__Work required__.
In this exercise, each record below is to be written out again exactly.

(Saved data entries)

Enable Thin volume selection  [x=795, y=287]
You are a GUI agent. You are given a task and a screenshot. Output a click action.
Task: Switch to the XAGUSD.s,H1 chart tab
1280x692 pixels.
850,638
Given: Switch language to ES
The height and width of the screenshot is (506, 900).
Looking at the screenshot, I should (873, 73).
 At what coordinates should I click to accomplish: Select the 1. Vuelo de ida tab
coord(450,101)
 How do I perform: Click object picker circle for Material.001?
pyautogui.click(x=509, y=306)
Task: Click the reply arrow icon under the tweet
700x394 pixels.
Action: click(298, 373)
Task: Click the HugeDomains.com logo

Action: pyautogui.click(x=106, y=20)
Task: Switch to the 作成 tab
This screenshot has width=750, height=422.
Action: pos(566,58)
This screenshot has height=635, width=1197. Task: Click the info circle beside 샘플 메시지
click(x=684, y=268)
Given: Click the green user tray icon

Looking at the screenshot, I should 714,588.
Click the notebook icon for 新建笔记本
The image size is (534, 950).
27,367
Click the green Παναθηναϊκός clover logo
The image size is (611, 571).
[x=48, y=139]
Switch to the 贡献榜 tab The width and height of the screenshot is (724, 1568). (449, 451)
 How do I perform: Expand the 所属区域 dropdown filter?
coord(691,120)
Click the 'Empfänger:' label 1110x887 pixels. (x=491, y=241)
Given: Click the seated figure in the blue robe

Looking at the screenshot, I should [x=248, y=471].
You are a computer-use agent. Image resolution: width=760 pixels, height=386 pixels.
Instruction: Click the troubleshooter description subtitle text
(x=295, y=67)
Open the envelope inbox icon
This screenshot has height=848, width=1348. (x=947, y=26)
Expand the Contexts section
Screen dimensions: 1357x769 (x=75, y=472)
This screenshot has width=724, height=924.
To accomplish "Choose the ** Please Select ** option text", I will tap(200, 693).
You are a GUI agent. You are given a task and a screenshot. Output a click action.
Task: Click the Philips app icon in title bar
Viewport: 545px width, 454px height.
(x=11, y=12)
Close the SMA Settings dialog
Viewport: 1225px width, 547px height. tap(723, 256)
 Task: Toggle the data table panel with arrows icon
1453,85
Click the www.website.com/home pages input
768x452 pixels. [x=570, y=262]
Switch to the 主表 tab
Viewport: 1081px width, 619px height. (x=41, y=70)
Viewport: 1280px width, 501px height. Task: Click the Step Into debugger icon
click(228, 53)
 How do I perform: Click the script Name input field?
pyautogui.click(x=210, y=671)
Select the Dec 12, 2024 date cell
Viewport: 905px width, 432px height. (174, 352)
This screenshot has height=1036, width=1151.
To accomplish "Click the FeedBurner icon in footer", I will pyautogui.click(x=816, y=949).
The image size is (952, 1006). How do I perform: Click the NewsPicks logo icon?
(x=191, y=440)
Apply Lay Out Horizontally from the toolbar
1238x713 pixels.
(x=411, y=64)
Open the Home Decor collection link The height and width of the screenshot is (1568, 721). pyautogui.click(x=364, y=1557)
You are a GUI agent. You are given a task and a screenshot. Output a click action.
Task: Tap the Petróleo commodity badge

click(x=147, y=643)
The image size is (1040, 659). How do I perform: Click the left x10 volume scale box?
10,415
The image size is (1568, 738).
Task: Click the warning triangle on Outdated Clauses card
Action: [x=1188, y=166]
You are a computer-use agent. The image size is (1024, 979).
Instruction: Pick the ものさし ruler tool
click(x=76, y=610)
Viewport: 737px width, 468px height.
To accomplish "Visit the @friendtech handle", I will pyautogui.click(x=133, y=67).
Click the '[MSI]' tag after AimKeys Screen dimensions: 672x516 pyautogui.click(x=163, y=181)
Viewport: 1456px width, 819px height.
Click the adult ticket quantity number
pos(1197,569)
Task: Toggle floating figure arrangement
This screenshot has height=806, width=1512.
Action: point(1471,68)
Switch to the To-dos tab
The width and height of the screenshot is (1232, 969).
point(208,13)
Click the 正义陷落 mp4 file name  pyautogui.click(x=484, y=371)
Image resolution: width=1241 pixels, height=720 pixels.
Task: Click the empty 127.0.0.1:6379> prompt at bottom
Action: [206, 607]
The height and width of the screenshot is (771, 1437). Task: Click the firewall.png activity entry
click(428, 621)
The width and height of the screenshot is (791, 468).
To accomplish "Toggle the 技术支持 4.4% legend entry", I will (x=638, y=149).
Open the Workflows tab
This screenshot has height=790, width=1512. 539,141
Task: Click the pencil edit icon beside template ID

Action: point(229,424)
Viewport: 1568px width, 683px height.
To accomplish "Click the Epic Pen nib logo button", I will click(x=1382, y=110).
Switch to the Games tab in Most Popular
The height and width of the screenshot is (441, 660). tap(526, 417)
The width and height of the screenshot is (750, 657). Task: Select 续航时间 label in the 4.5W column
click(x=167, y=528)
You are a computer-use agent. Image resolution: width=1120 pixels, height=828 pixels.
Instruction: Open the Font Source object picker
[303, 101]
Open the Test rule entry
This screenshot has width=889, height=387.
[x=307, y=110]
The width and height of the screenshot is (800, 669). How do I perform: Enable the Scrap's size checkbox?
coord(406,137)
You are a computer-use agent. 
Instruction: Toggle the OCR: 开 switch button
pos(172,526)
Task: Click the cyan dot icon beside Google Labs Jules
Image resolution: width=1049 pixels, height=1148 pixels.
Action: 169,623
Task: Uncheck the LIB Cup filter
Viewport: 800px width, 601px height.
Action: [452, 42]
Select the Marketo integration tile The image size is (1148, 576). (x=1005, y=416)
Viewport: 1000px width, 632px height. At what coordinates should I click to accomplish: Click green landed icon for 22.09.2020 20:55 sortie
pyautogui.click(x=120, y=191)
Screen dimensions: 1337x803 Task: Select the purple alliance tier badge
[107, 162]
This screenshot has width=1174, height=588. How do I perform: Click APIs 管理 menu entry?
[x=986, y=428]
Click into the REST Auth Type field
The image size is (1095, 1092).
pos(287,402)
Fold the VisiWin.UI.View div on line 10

__Task output__.
Enable Thin volume selection  [x=795, y=287]
You are a GUI agent. You are given a task and a screenshot. Output a click action.
Task: Switch to the XAGUSD.s,H1 chart tab
1280x692 pixels.
850,638
Given: Switch language to ES
The height and width of the screenshot is (506, 900).
Looking at the screenshot, I should (873, 73).
 At what coordinates should I click to accomplish: Select the 1. Vuelo de ida tab
coord(450,101)
 How do I perform: Click object picker circle for Material.001?
pyautogui.click(x=509, y=306)
Task: Click the reply arrow icon under the tweet
700x394 pixels.
Action: click(298, 373)
Task: Click the HugeDomains.com logo

Action: pyautogui.click(x=106, y=20)
Task: Switch to the 作成 tab
This screenshot has width=750, height=422.
Action: pos(566,58)
This screenshot has height=635, width=1197. Task: Click the info circle beside 샘플 메시지
click(x=684, y=268)
Given: Click the green user tray icon

Looking at the screenshot, I should 714,588.
Click the notebook icon for 新建笔记本
The image size is (534, 950).
27,367
Click the green Παναθηναϊκός clover logo
The image size is (611, 571).
[x=48, y=139]
Switch to the 贡献榜 tab The width and height of the screenshot is (724, 1568). (449, 451)
 How do I perform: Expand the 所属区域 dropdown filter?
coord(691,120)
Click the 'Empfänger:' label 1110x887 pixels. (x=491, y=241)
Given: Click the seated figure in the blue robe

Looking at the screenshot, I should [x=248, y=471].
You are a computer-use agent. Image resolution: width=760 pixels, height=386 pixels.
Instruction: Click the troubleshooter description subtitle text
(x=295, y=67)
Open the envelope inbox icon
This screenshot has height=848, width=1348. (x=947, y=26)
Expand the Contexts section
Screen dimensions: 1357x769 (x=75, y=472)
This screenshot has width=724, height=924.
To accomplish "Choose the ** Please Select ** option text", I will tap(200, 693).
You are a GUI agent. You are given a task and a screenshot. Output a click action.
Task: Click the Philips app icon in title bar
Viewport: 545px width, 454px height.
(x=11, y=12)
Close the SMA Settings dialog
Viewport: 1225px width, 547px height. tap(723, 256)
 Task: Toggle the data table panel with arrows icon
1453,85
Click the www.website.com/home pages input
768x452 pixels. [x=570, y=262]
Switch to the 主表 tab
Viewport: 1081px width, 619px height. (x=41, y=70)
Viewport: 1280px width, 501px height. Task: Click the Step Into debugger icon
click(228, 53)
 How do I perform: Click the script Name input field?
pyautogui.click(x=210, y=671)
Select the Dec 12, 2024 date cell
Viewport: 905px width, 432px height. (174, 352)
This screenshot has height=1036, width=1151.
To accomplish "Click the FeedBurner icon in footer", I will pyautogui.click(x=816, y=949).
The image size is (952, 1006). How do I perform: Click the NewsPicks logo icon?
(x=191, y=440)
Apply Lay Out Horizontally from the toolbar
1238x713 pixels.
(x=411, y=64)
Open the Home Decor collection link The height and width of the screenshot is (1568, 721). pyautogui.click(x=364, y=1557)
You are a GUI agent. You are given a task and a screenshot. Output a click action.
Task: Tap the Petróleo commodity badge

click(x=147, y=643)
The image size is (1040, 659). How do I perform: Click the left x10 volume scale box?
10,415
The image size is (1568, 738).
Task: Click the warning triangle on Outdated Clauses card
Action: [x=1188, y=166]
You are a computer-use agent. The image size is (1024, 979).
Instruction: Pick the ものさし ruler tool
click(x=76, y=610)
Viewport: 737px width, 468px height.
To accomplish "Visit the @friendtech handle", I will pyautogui.click(x=133, y=67).
Click the '[MSI]' tag after AimKeys Screen dimensions: 672x516 pyautogui.click(x=163, y=181)
Viewport: 1456px width, 819px height.
Click the adult ticket quantity number
pos(1197,569)
Task: Toggle floating figure arrangement
This screenshot has height=806, width=1512.
Action: point(1471,68)
Switch to the To-dos tab
The width and height of the screenshot is (1232, 969).
point(208,13)
Click the 正义陷落 mp4 file name  pyautogui.click(x=484, y=371)
Image resolution: width=1241 pixels, height=720 pixels.
Task: Click the empty 127.0.0.1:6379> prompt at bottom
Action: [206, 607]
The height and width of the screenshot is (771, 1437). Task: Click the firewall.png activity entry
click(428, 621)
The width and height of the screenshot is (791, 468).
To accomplish "Toggle the 技术支持 4.4% legend entry", I will (x=638, y=149).
Open the Workflows tab
This screenshot has height=790, width=1512. 539,141
Task: Click the pencil edit icon beside template ID

Action: point(229,424)
Viewport: 1568px width, 683px height.
To accomplish "Click the Epic Pen nib logo button", I will click(x=1382, y=110).
Switch to the Games tab in Most Popular
The height and width of the screenshot is (441, 660). tap(526, 417)
The width and height of the screenshot is (750, 657). Task: Select 续航时间 label in the 4.5W column
click(x=167, y=528)
You are a computer-use agent. Image resolution: width=1120 pixels, height=828 pixels.
Instruction: Open the Font Source object picker
[303, 101]
Open the Test rule entry
This screenshot has width=889, height=387.
[x=307, y=110]
The width and height of the screenshot is (800, 669). How do I perform: Enable the Scrap's size checkbox?
coord(406,137)
You are a computer-use agent. 
Instruction: Toggle the OCR: 开 switch button
pos(172,526)
Task: Click the cyan dot icon beside Google Labs Jules
Image resolution: width=1049 pixels, height=1148 pixels.
Action: 169,623
Task: Uncheck the LIB Cup filter
Viewport: 800px width, 601px height.
Action: [452, 42]
Select the Marketo integration tile The image size is (1148, 576). (x=1005, y=416)
Viewport: 1000px width, 632px height. At what coordinates should I click to accomplish: Click green landed icon for 22.09.2020 20:55 sortie
pyautogui.click(x=120, y=191)
Screen dimensions: 1337x803 Task: Select the purple alliance tier badge
[107, 162]
This screenshot has width=1174, height=588. How do I perform: Click APIs 管理 menu entry?
[x=986, y=428]
Click into the REST Auth Type field
The image size is (1095, 1092).
pos(287,402)
Fold the VisiWin.UI.View div on line 10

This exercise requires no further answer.